If one wants to promote the development of artificially intelligent systems and thus the opening of new sources of danger in Germany, the new freedoms must be flanked by equally new obligations corresponding to these dangers:

It would make sense to create compulsory insurance (see Compulsory Insurance Act, PflVG) similar to professional liability insurance for lawyers (Section 51 BRAO), which in the event of damage in accordance with Section 117 (1) of the Insurance Contract Act (VVG) occurs regardless of the policyholder's behavior towards the injured party in breach of contract.
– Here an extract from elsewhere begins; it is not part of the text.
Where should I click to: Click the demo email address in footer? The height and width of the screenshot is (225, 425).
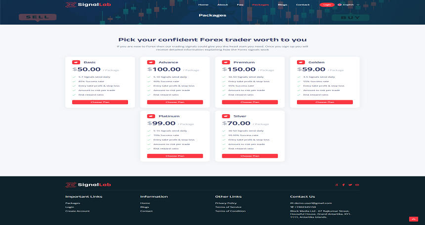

In this constellation, it would be essential that there are disclosure and risk reporting obligations that must be met in order not to endanger the internal insurance cover.

3. The creation of the best possible traceability should be mandatory, but above all in your own interest

However, there should be special documentation and information obligations not only in relation to compulsory insurance, which enable the best possible traceability of artificially intelligent decisions. Similar to the legal record keeping obligation (§ 50 Abs. 1 S. 1 BRAO), which serves above all to prove dutiful action in the case of claims due to violations of the obligations from the mandate contract, the comprehensibility, comprehensive, i.e. complete chronological documentation of the ( Further) development of artificially intelligent systems must be mandatory. Even if the breach of this obligation is not monitored and prosecuted, if necessary, must be submitted to the Chamber in the event of a complaint (cf. § 56 Para. 1 BRAO), there is still an incentive for the best possible traceability. The complete documentation requirement serves here for your own protection.

Such documentation in one's own interest not least enables the obtaining of an official permit required in individual cases for the public offer of the use of artificially intelligent decision-making systems, the possibly necessary regular review of the fulfillment of the permit requirements and protection against the official prohibition (cf. due to the unreliability of the trader for the protection of the general public, § 35 GewO).

VI. Conclusion

It cannot be denied that Germany has to become more attractive as a location for innovative developments in the field of artificial intelligence. However, it will not be possible to create the necessary attractiveness for scientists and developers from all over the world within a short period of time. In particular, it is not possible to create Silicon Valley conditions overnight, since the legal systems in Germany and the USA have grown and developed completely differently. Both have their advantages and disadvantages. Nevertheless, there is a need for optimization and this is actually seen here as giving (further) developing companies more freedom. However, the German legal system must not get out of whack: Its structure primarily serves to balance interests. This must now be "negotiated" accordingly.

New freedom bring new obligations, risks and legal consequences with them. The most important duty is to create the best possible traceability of artificially intelligent decisions. It is easiest to implement this for the benefit of everyone if it primarily serves to protect oneself. This obligation should be encased in a regulatory system that is familiar to the German legal system and has largely proven itself. The lawyer's comprehensive, chronological record keeping and documentation obligation is a good example here.

The article was first published in Ri 03/2018, p. 136 ff.

Claudia Otto has been a lawyer since 2012, owner of the Frankfurt law firm COT Legal since 2016 and editor of the interdisciplinary journal Recht innovativ (Ri) since 2017. She advises, writes and lectures worldwide on questions of digitization, in particular emerging legal issues relating to technical innovations such as Artificial Intelligence (AI). Before founding COT Legal, the author worked for Hengeler Mueller for four and a half years. Claudia Otto has been a member of Transparency International e.V. since 2007, and a member of the Ri cooperation partner Robotics & AI Law Society e.V. (RAILS), European AI Alliance and GRUR since 2018.

  • Fritz Pieper is a lawyer at Taylor Wessing.